About this exercise
In the data below, find each line that contains the word "BTWIN" and copy it.

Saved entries
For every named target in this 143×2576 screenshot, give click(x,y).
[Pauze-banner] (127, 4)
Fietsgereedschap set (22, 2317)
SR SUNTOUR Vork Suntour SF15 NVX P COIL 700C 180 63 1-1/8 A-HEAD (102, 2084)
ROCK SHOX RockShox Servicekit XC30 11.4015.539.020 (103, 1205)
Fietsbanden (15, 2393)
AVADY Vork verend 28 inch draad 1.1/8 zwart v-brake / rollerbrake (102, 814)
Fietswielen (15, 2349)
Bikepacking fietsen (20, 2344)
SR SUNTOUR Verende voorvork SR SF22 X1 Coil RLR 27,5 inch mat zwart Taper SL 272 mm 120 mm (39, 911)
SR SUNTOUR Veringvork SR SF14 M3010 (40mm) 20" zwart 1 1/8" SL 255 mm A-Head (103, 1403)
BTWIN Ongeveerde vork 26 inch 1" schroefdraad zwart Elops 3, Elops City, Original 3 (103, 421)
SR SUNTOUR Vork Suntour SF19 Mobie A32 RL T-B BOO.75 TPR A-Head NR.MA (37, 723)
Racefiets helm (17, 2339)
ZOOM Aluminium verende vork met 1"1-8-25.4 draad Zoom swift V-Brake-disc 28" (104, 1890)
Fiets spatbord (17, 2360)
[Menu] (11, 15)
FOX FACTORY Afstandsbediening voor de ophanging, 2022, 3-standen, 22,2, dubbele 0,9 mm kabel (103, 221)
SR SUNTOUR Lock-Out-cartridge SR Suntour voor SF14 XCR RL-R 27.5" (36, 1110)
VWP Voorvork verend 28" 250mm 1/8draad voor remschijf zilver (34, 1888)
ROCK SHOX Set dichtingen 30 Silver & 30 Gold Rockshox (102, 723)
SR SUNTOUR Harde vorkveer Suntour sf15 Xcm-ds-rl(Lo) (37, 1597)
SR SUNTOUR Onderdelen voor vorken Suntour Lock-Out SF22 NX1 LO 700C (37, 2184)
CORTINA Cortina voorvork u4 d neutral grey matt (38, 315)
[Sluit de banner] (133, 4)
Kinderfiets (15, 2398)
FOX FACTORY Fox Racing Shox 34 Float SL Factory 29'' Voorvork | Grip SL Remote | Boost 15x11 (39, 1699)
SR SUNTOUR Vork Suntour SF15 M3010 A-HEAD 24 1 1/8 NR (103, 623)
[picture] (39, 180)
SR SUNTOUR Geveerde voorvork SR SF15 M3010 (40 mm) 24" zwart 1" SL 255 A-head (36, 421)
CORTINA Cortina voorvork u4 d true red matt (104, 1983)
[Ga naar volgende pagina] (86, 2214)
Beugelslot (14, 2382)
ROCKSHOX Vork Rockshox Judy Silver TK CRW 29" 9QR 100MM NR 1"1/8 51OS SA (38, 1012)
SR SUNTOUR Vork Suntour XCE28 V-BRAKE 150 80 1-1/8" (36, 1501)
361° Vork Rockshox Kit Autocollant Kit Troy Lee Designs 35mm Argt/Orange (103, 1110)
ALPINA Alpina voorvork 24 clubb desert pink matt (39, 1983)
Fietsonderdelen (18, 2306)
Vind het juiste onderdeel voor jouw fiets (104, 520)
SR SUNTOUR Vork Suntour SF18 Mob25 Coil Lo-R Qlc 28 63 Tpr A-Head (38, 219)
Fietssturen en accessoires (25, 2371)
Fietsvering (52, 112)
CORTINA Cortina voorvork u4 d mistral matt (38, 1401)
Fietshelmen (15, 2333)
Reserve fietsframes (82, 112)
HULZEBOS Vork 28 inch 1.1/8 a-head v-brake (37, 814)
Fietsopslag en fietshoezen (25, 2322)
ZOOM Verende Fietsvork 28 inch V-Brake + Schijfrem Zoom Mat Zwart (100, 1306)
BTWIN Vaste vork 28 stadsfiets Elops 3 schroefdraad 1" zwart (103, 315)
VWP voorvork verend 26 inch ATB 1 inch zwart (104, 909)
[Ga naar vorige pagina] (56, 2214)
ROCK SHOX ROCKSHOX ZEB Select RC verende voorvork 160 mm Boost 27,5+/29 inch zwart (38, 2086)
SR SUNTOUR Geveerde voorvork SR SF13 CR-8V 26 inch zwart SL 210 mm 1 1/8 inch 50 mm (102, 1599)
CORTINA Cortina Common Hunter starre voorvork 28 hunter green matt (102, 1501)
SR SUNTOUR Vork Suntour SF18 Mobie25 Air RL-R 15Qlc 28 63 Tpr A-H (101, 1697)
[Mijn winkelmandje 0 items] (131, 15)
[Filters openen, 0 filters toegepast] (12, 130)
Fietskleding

Exercise result
BTWIN Ongeveerde vork 26 inch 1" schroefdraad zwart Elops 3, Elops City, Original 3 (103, 421)
BTWIN Vaste vork 28 stadsfiets Elops 3 schroefdraad 1" zwart (103, 315)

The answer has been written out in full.